Andrew J. Smitherman (1921 Tulsa Race Riot survivor) was a
student of government, especially when the forces of government, e.g. Its laws are used to restrict and/or confound
the rights of the people. At the turn of the last century, he fought the
Oklahoma government, where “guardianship laws” were passed to “protect” native
and black inheritors of oil rich land.
Even when these children had nurturing, knowledgeable parents the courts
were enabled to appoint a “guardian” to oversee their affairs. Too often these same guardians ultimately
ended up stealing the assets of the very wards they pledged to protect. An argument could be made that there is no
comparison between the historical unethical legal maneuver to divest minority
children of their rightful inheritance (Smitherman called it the Guardianship Racket)
and the Receivership law. However, in my
estimation, Receivership comes close as the latest in a long line of “rackets”
to undermine public education.
While there are 25 Buffalo Schools that have been identified
as in one or two year receivership, five
“persistently struggling” schools are
targeted as the first to be required to show “demonstrable improvement” this
year or face take-over by an outside receiver.

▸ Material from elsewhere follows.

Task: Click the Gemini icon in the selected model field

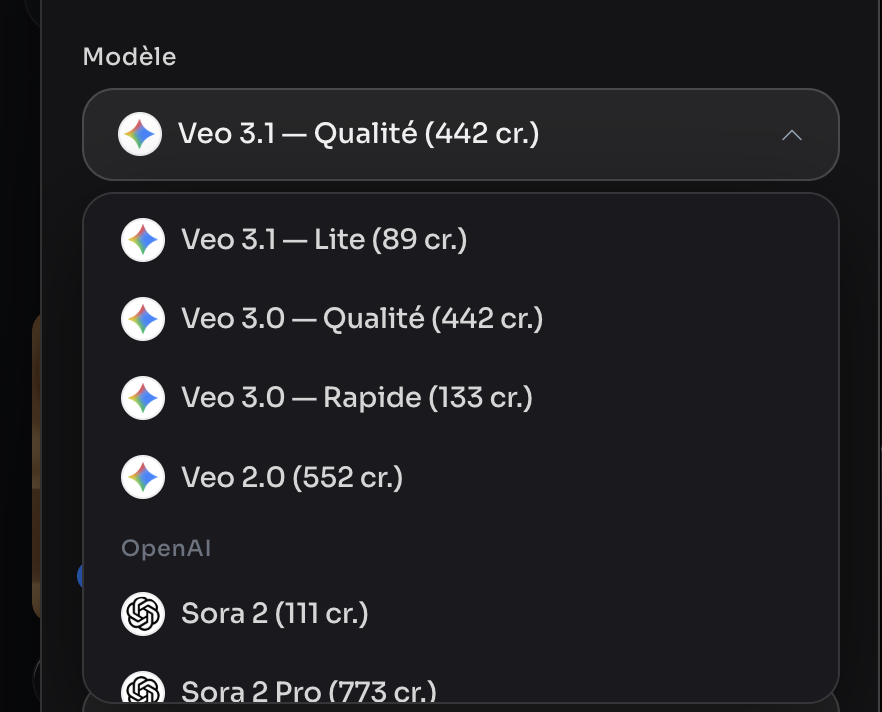Action: pyautogui.click(x=140, y=134)

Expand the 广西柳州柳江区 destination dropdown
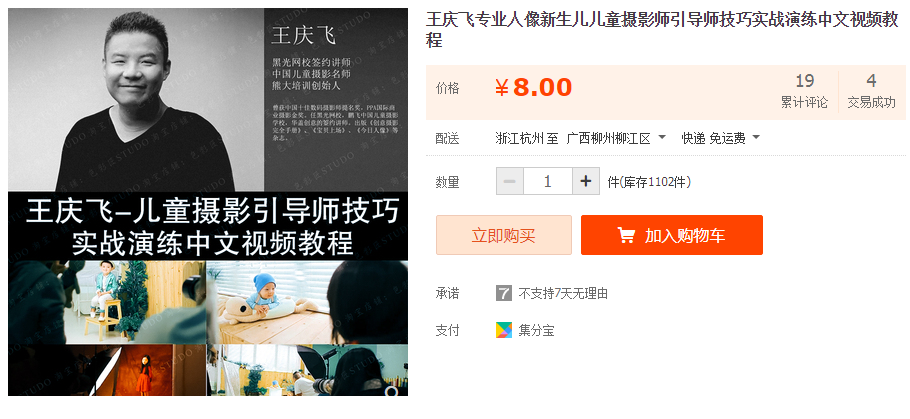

So, what constitutes “demonstrable improvement”? It takes a score card and maybe an attorney
to understand the bureaucratic strategies, which define “demonstrable
improvement.” Since the law went into effect in July 2015 the
State Education Department has issued publications, held a number of workshops,
webinars, and conducted phone conferences with impacted Districts to explain
this hastily constructed assessment. SED identifies “demonstrable improvement” as
being comprised of three elements: a) “Performance Indicators b) Years of
Identification (as a persistently struggling or struggling school) c) the
superintendent (receiver’s) successful use of receivership powers to implement
the school’s plan.”
The Performance Indicators are comprised of a series of
data points or measures, such as scores
on the ELA and Math tests (the percentage of students whose scores improve, to
be more precise); number of serious incidents that occur at the school,
attendance/suspension rates; test scores of specific subgroups in the school
population. There are also measures of
teacher attendance/absenteeism or teachers teaching out of their certification
area. These are only a few examples,
however some of these indicators are grouped under the heading of Level 1 and
some are deemed Level 2. Level 1
indicators are those that are selected by the State, which the schools must
accept. Level 2 indicators can be
selected by the schools, although it does become a bit confusing when the State
acknowledges that there are some schools for which they cannot identify a
requisite number of Level 1 indicators. In the case of that scenario, the
District must identify enough Level 2 indicators to make up for the
discrepancy.
In any event, the indicators must be ones that the schools
have not been successful in attaining. The
State has set baseline measures for each of these indicators. If the school has obtained proficiency for any
specific indicator, attendance as an example, attendance cannot be chosen as a
Level 2 indicator. The final number of
indicators to be met is ten; 5 determined by the State and 5 by the
Superintendent Receiver and the school’s Community Engagement Team. Each indicator has a weight of 10% leading to
the sum total of 100 percentage points. A
school will achieve demonstrable progress if they score 67% or higher at the end
of year one (2015-2016). Of course, if
they don’t achieve the minimum percentage, they have not demonstrated
improvement; UNLESS, there are extenuating circumstances which prevented this
achievement. The Commissioner will have
the power to determine the next steps in this case. Which brings me back to one of the other
components the State identified as indicative of “demonstrable
improvement”; the “superintendent’s use
of receivership powers to implement the school’s plan”.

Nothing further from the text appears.